» Exercise objective
Please print exactly the lines from the one containing "Update button icon" through the last line of the records, and only those. Leave out any pictures.

Material supplied Block Start

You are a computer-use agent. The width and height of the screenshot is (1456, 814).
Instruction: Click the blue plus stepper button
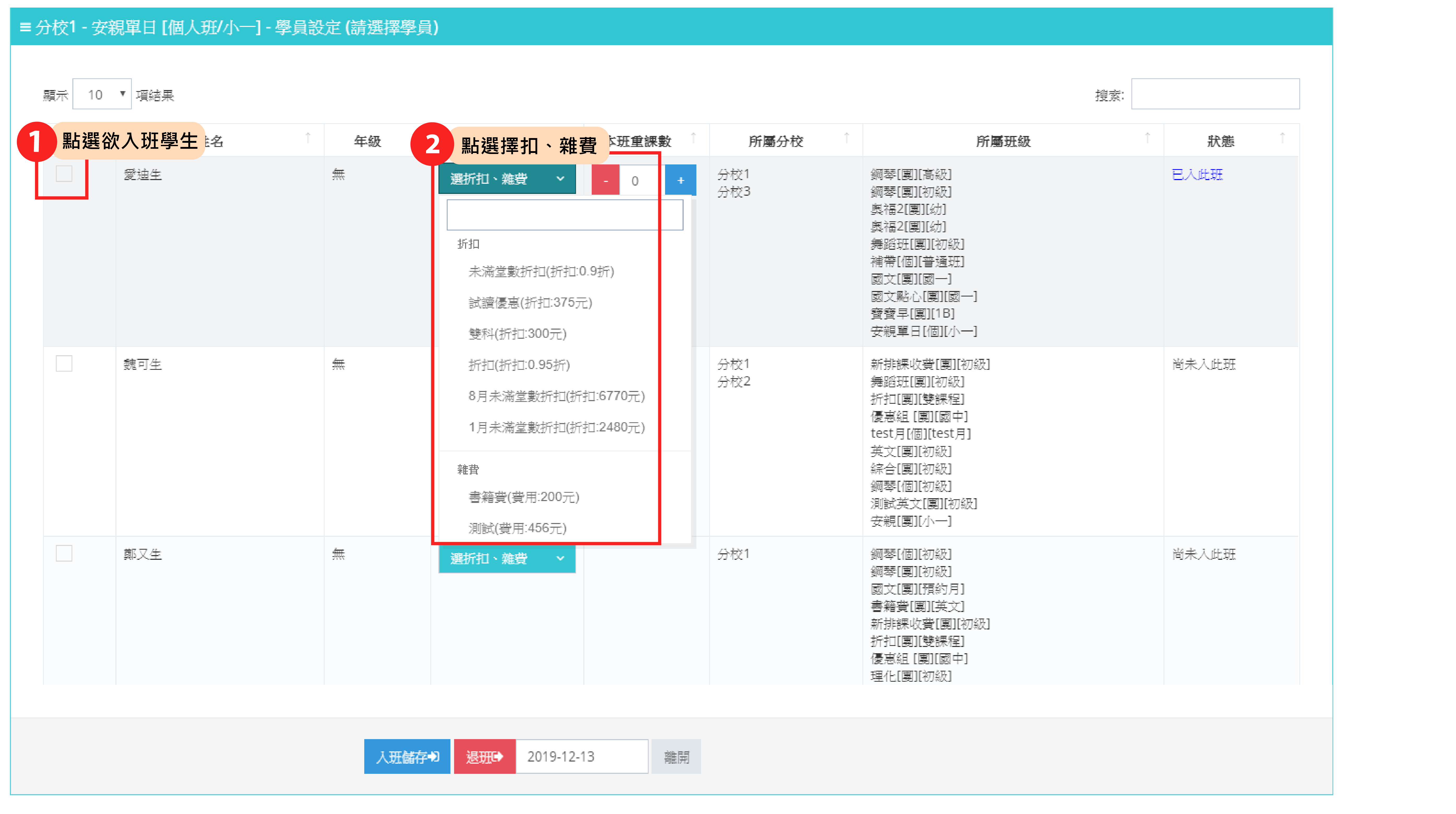680,181
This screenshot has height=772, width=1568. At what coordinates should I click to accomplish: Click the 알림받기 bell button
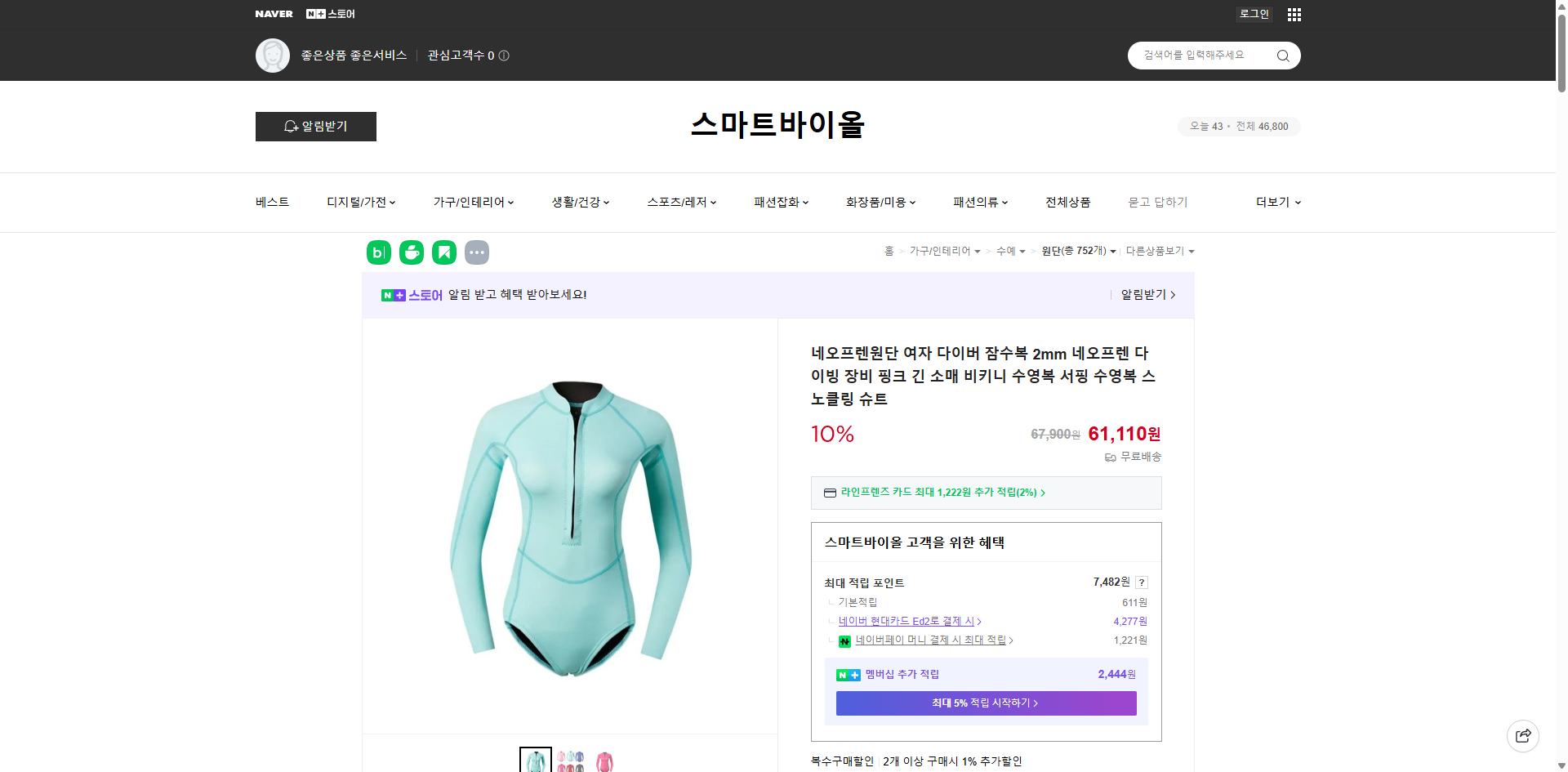(315, 127)
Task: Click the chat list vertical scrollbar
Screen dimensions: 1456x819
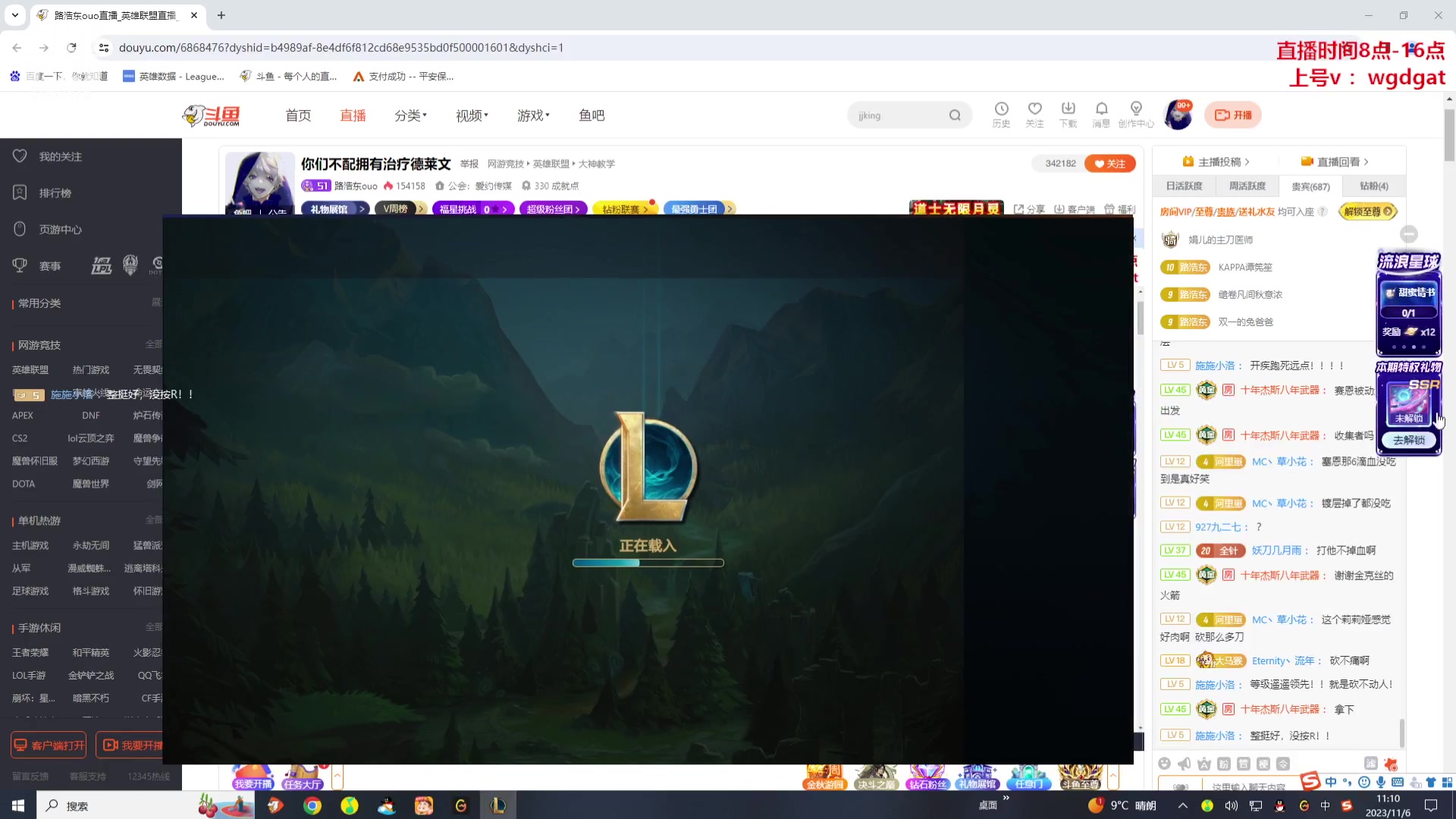Action: [x=1401, y=732]
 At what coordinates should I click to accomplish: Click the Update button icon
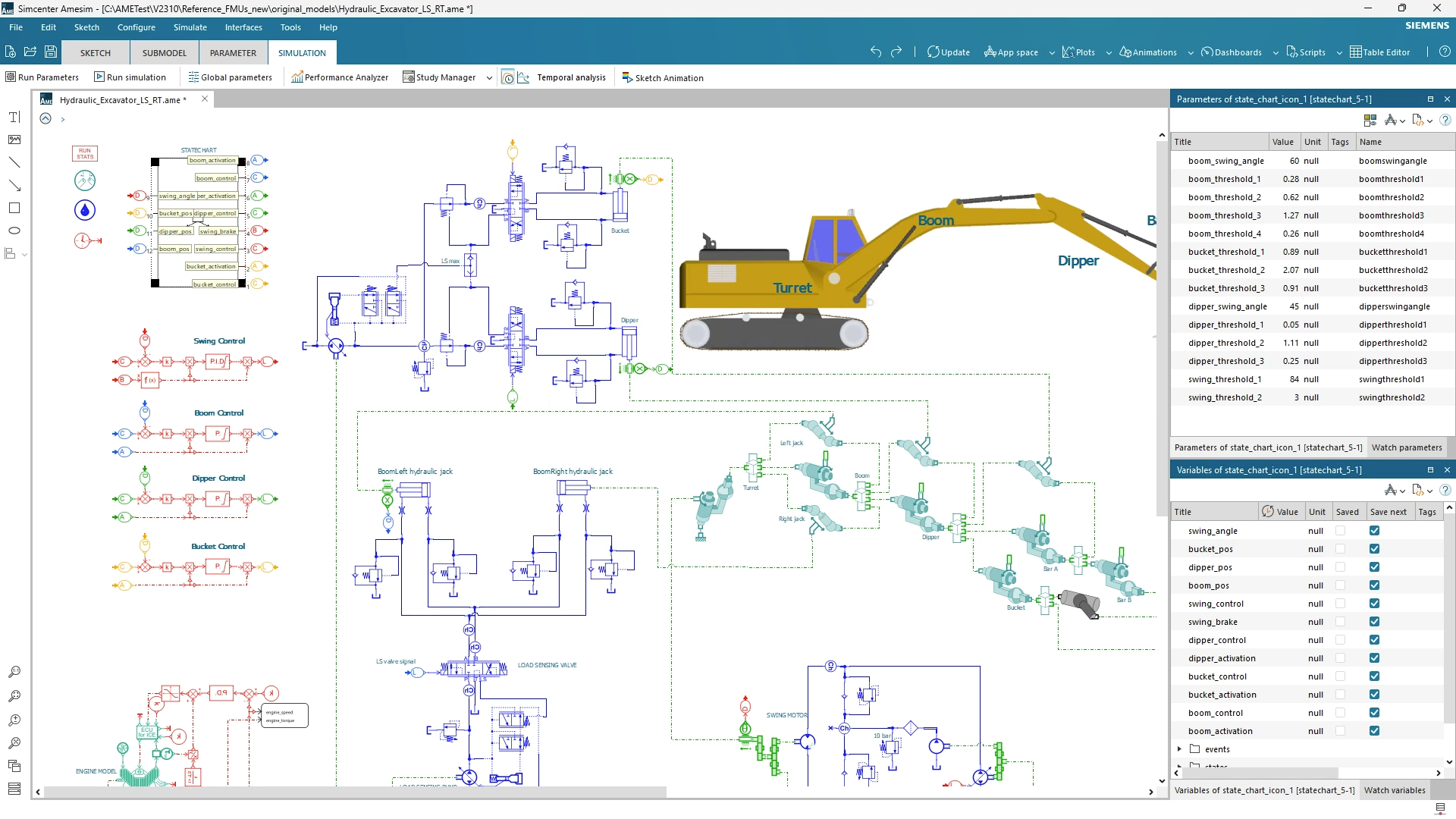(x=934, y=52)
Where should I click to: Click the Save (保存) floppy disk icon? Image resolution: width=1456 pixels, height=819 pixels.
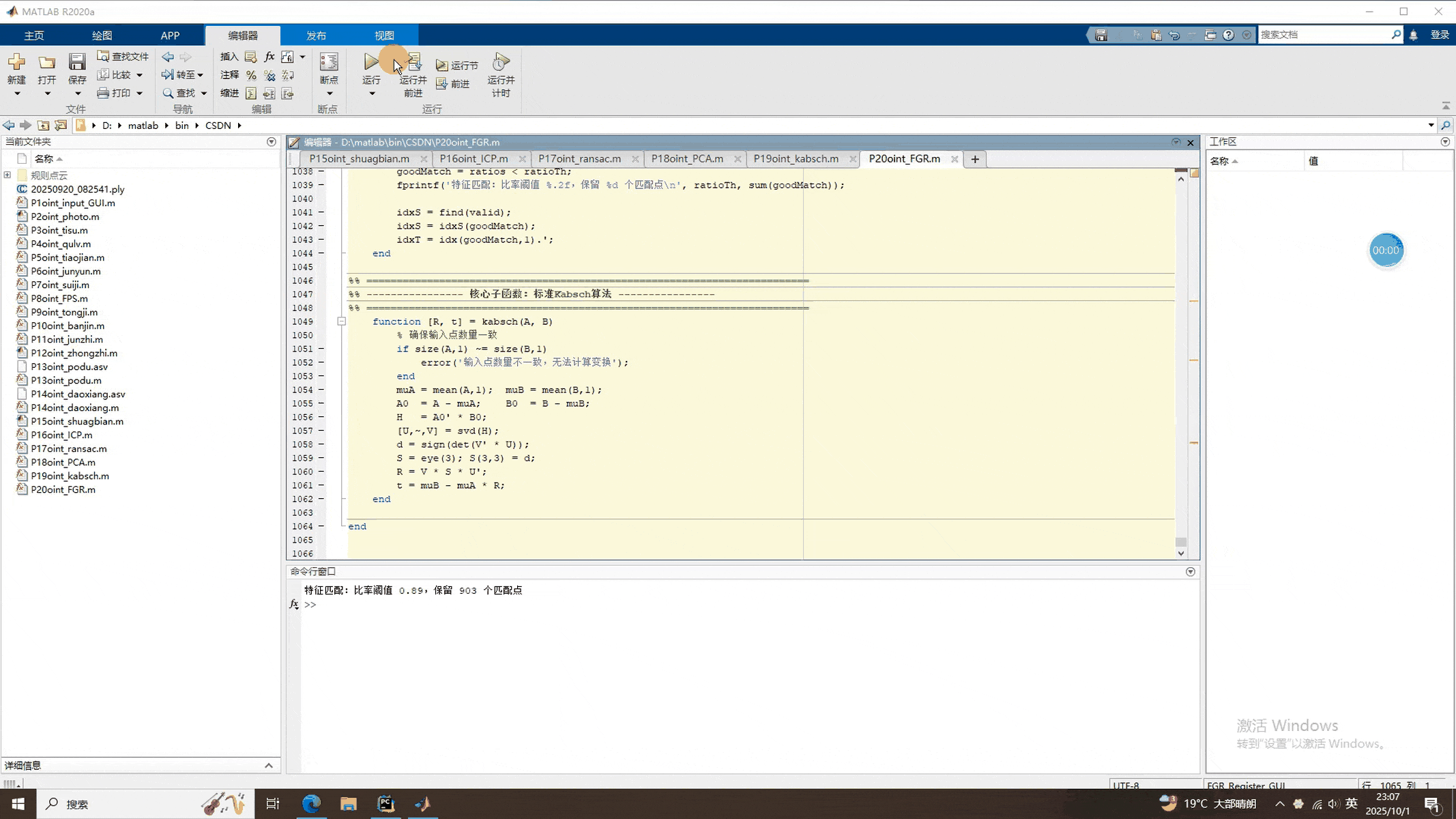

Material supplied Block End

» Written answer
 At what coordinates should I click to accomplish: Click the Update button icon
(x=934, y=52)
Where should I click to: Click the Save (保存) floppy disk icon? Image resolution: width=1456 pixels, height=819 pixels.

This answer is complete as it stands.